Theme
Simulation and Simulated Patients
Category
Simulated Patients
INSTITUTION
Ross University School of Medicine
Using standardized patients (SP) is an excellent approach for performance evaluation in medical education. Effective SP programs require significant financial investment, which may prove difficult for many medical schools to provide. Ross University’s Advanced Introduction to Clinical Medicine Department uses teaching assistants (TA) as SPs in an effort to optimize resources.
Our hypothesis is that the use of TAs who are medical school graduates as SPs influences the psychometrics of the examination, since their medical knowledge plays a role in the answers they give to random and unscripted student questions, thus influencing students’ decision making process.
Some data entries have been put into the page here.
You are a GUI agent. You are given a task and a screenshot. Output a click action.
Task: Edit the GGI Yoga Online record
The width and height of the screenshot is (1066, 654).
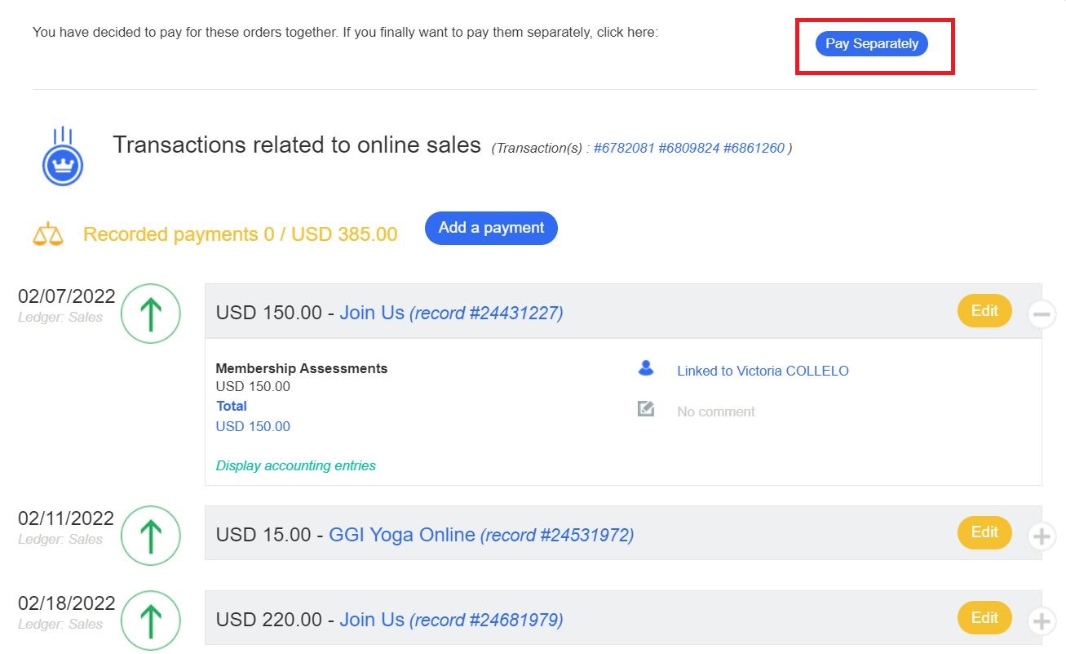coord(984,532)
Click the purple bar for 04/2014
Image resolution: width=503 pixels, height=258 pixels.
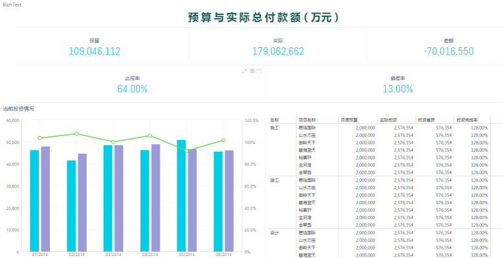(156, 198)
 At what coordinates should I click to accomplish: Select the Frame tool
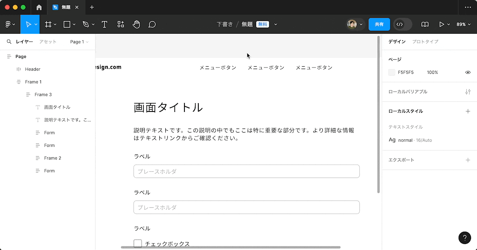pyautogui.click(x=48, y=24)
Use of medically trained faculty as SPs may impact the scoring of standardized patient encounters.
We need to consider other factors that may have impacted the results, such as TAs’ prior knowledge of each student’s abilities and differences in leniency among graders.
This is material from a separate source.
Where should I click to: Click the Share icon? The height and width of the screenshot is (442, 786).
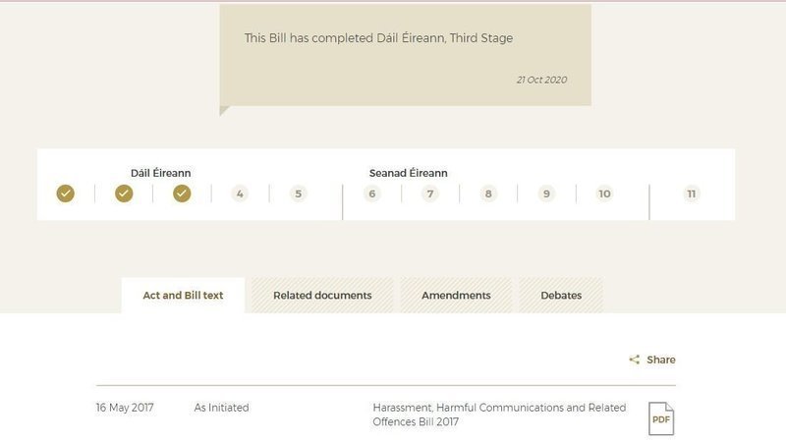point(635,360)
Although statistically significant, the small variance leads to the conclusion that future studies need to be conducted to clarify the benefit/risk ratio of using medical professionals as standardized patients.
Data was collected utilizing two groups of students and graders: the control group consisted of 135 students assigned to SPs and the study group consisted of 137 students assigned to TAs. Each instructor varied in group size, prompting standard deviation analysis for both groups prior to testing hypothesis.
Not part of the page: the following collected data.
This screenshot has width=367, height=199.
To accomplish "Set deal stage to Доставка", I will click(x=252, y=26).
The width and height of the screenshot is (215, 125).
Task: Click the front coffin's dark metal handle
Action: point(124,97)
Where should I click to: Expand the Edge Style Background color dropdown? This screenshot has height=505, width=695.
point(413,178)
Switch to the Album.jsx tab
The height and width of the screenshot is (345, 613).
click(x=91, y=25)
Even though it may be more cost-effective to use the program’s own medical staff and avoid incurring the higher costs associated with a standardized patient program, the psychometric impact and grade accuracy should be considered.
We would like to akcnowledge Dean Flaherty's leadership and support of our research initiatives and Dr. Vivian Shayne's contribution to the statistical analysis.
Statistically significant differences were found through a one tail T- test. The test indicates the TA group scored students higher and had a smaller standard deviation than the SP group.